- Classification: Division I
- Season: 2010–11
- Teams: 12
- Site: Georgia Dome Atlanta, Georgia
- Champions: Kentucky (28th title)
- Winning coach: John Calipari (2nd title)
- MVP: Darius Miller (Kentucky)
- Attendance: 197,385
- Television: SEC Network, ABC

= 2011 SEC men's basketball tournament =

The 2011 SEC men's basketball tournament was held March 10–13, 2011 in Atlanta, Georgia at the Georgia Dome. The first, quarterfinal, and semifinal rounds were televised through the SEC Network and the semifinals and finals were broadcast nationwide on ABC, with the exception of the majority of South Carolina markets.

==Seeds==

All Southeastern Conference schools participate in the tournament. Teams are seeded by 2010–11 SEC season record, with a tiebreaker system to seed teams with identical conference records. The top two teams in each division receive a first round bye.

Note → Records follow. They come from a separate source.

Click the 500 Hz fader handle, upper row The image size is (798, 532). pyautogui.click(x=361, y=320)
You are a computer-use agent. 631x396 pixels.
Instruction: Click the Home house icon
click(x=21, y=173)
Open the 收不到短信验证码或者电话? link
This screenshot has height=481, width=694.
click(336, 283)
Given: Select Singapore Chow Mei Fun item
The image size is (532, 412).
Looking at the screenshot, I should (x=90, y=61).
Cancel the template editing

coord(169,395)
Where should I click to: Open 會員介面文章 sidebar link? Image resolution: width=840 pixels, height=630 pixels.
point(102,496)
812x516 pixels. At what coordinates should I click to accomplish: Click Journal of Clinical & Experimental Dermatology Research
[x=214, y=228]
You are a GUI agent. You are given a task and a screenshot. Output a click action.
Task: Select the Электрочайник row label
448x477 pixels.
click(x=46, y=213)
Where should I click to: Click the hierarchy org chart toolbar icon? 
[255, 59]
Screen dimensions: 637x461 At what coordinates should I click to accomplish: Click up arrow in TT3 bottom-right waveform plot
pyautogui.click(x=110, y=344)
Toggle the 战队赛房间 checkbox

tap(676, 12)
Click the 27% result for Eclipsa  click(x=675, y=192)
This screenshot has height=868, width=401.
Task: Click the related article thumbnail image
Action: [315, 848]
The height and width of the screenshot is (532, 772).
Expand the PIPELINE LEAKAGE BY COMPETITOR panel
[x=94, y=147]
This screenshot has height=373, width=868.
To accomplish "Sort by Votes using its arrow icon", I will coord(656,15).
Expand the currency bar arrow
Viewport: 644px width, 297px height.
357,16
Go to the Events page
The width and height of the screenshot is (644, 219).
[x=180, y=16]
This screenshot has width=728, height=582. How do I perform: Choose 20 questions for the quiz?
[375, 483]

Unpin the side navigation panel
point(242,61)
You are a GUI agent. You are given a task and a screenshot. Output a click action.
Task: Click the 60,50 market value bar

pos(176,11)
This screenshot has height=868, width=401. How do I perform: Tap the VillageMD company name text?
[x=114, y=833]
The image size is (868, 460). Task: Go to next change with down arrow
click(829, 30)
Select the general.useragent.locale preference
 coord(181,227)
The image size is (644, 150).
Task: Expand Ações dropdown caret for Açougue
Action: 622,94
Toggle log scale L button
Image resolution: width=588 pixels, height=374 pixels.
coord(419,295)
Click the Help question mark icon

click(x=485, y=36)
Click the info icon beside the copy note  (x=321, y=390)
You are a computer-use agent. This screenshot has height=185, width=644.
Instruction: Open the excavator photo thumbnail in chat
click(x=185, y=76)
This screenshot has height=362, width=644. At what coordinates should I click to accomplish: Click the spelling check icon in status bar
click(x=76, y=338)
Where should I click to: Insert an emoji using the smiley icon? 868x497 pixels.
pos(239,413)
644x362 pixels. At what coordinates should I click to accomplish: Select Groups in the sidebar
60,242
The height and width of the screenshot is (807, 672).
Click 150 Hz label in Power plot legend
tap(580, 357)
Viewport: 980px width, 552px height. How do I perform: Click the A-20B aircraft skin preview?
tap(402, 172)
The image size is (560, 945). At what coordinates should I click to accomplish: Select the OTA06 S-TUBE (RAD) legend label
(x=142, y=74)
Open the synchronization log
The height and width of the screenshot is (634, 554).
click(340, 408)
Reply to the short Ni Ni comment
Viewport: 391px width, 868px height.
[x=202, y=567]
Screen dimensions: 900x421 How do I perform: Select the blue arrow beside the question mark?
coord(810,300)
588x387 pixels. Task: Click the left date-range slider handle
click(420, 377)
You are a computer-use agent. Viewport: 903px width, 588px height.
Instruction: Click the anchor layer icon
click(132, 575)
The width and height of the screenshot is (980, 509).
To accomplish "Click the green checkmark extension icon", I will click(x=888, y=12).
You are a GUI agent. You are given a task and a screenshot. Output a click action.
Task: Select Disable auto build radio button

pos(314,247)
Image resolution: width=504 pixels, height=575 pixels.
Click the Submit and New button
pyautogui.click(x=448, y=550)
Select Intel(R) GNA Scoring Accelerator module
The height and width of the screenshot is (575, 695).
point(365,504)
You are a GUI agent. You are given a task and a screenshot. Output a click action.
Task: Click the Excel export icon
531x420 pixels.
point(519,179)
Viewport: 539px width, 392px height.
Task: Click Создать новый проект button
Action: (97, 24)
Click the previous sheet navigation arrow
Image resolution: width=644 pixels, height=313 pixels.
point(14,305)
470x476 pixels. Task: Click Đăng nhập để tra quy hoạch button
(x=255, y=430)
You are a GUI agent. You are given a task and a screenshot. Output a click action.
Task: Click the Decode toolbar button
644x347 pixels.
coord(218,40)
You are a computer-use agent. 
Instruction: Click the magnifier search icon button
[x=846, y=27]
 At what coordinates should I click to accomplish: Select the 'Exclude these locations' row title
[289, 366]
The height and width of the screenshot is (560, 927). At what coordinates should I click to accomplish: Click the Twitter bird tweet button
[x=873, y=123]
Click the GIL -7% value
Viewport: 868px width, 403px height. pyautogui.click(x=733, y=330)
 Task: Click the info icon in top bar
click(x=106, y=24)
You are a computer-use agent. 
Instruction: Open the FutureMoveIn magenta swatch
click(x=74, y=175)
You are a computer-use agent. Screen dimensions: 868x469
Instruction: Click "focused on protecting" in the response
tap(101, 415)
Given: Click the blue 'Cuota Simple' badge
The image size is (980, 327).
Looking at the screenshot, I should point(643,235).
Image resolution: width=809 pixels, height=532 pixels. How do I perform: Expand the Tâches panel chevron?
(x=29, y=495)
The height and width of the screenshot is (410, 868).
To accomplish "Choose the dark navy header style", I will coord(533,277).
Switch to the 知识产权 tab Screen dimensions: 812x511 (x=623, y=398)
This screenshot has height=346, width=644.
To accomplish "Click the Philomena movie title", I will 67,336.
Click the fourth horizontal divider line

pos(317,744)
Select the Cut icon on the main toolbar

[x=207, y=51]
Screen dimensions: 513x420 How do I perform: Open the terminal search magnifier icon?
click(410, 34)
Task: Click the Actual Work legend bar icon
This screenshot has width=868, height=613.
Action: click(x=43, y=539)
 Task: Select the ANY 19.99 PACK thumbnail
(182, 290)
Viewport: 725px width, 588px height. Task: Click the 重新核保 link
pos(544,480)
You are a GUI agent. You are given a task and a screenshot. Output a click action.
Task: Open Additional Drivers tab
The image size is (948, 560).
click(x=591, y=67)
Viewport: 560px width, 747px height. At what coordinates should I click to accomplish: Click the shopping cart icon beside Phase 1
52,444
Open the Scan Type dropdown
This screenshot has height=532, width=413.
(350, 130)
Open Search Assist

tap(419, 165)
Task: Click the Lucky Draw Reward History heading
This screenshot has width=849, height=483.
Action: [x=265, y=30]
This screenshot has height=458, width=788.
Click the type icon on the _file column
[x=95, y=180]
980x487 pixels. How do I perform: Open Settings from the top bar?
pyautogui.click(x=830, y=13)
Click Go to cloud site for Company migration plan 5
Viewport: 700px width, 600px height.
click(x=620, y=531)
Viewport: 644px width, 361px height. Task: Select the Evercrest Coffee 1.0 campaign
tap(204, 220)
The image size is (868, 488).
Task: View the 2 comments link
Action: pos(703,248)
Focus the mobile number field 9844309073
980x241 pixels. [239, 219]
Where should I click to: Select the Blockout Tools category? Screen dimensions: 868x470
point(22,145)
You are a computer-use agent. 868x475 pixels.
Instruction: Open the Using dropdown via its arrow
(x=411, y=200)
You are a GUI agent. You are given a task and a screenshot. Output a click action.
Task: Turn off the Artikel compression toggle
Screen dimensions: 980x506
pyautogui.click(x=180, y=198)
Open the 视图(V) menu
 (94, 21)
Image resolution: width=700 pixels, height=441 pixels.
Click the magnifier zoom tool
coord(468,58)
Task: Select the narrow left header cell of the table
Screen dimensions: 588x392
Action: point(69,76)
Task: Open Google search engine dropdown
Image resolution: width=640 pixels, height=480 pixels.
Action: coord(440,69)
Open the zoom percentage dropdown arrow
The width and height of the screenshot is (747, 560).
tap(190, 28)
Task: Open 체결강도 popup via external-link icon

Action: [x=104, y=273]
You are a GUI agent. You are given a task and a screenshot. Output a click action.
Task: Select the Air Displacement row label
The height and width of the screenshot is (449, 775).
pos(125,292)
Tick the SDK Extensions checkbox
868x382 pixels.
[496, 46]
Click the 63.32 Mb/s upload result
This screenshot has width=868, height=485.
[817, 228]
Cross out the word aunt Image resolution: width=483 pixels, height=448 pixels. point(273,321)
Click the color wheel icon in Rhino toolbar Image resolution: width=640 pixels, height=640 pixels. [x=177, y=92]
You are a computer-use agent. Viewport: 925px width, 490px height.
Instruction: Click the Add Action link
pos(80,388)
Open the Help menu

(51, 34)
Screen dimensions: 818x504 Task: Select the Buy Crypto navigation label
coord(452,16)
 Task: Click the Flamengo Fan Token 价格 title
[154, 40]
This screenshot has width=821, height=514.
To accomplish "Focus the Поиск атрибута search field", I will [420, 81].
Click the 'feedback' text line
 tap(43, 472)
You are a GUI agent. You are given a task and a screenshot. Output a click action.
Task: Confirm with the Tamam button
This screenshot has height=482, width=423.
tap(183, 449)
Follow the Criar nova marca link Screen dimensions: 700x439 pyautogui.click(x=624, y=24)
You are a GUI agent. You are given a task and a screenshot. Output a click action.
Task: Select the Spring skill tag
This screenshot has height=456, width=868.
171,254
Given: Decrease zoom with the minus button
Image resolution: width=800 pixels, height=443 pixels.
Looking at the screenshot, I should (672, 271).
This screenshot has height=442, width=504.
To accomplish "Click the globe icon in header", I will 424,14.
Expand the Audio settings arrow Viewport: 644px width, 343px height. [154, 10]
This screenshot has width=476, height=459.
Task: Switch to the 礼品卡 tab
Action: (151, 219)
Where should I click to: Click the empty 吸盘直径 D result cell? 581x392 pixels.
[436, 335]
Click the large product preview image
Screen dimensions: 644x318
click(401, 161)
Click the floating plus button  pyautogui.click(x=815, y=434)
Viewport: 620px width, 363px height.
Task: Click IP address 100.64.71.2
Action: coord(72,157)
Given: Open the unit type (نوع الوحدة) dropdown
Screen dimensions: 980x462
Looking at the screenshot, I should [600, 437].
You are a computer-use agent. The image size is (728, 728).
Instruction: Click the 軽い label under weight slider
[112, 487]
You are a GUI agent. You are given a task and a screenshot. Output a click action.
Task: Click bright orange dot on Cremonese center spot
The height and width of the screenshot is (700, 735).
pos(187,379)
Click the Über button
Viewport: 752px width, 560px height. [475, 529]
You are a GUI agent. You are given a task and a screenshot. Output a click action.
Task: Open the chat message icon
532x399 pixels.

The seeding for the tournament is as follows:

| Seed | School | SEC Record |
Eastern Division
| #1 | Florida | 13–3 (24–6) |
| #2 | Kentucky | 10–6 (22–8) |
| #3 | Vanderbilt | 9–7 (21–9) |
| #4 | Georgia | 9–7 (20–10) |
| #5 | Tennessee | 8–8 (18–13) |
| #6 | South Carolina | 5–11 (14–15) |
Western Division
| #1 | Alabama | 12–4 (20–10) |
| #2 | Mississippi State | 9–7 (17–13) |
| #3 | Ole Miss | 7–9 (19–12) |
| #4 | Arkansas | 7–9 (18–12) |
| #5 | Auburn | 4–12 (11–19) |
| #6 | LSU | 3–13 (11–20) |

==Schedule==

Session: Game; Time*; Matchup^{#}; Television; Attendance
First Round - Thursday, March 10
1: 1; 1:00 PM; Auburn vs Georgia; SEC Network; 12,144
2: 3:30 PM; South Carolina vs Ole Miss; SEC Network
2: 3; 7:30 PM; Tennessee vs Arkansas; SEC Network; 15,145
4: 10:00 PM; LSU vs Vanderbilt; SEC Network
Quarterfinals - Friday, March 11
3: 5; 1:00 PM; Georgia vs Alabama; SEC Network; 21,875
6: 3:30 PM; Ole Miss vs Kentucky; SEC Network
4: 7; 7:30 PM; Tennessee vs Florida; SEC Network; 17,096
8: 10:00 PM; Vanderbilt vs Mississippi State; SEC Network
Semifinals - Saturday, March 12
5: 9; 1:00 PM; Alabama vs. Kentucky; ABC; 21,728
10: 3:30 PM; Florida vs. Vanderbilt; ABC
Championship Game - Sunday, March 13
6: 11; 1:00 PM; Kentucky vs. Florida; ABC; 21,409
*Game Times in ET. #-Rankings denote tournament seeding.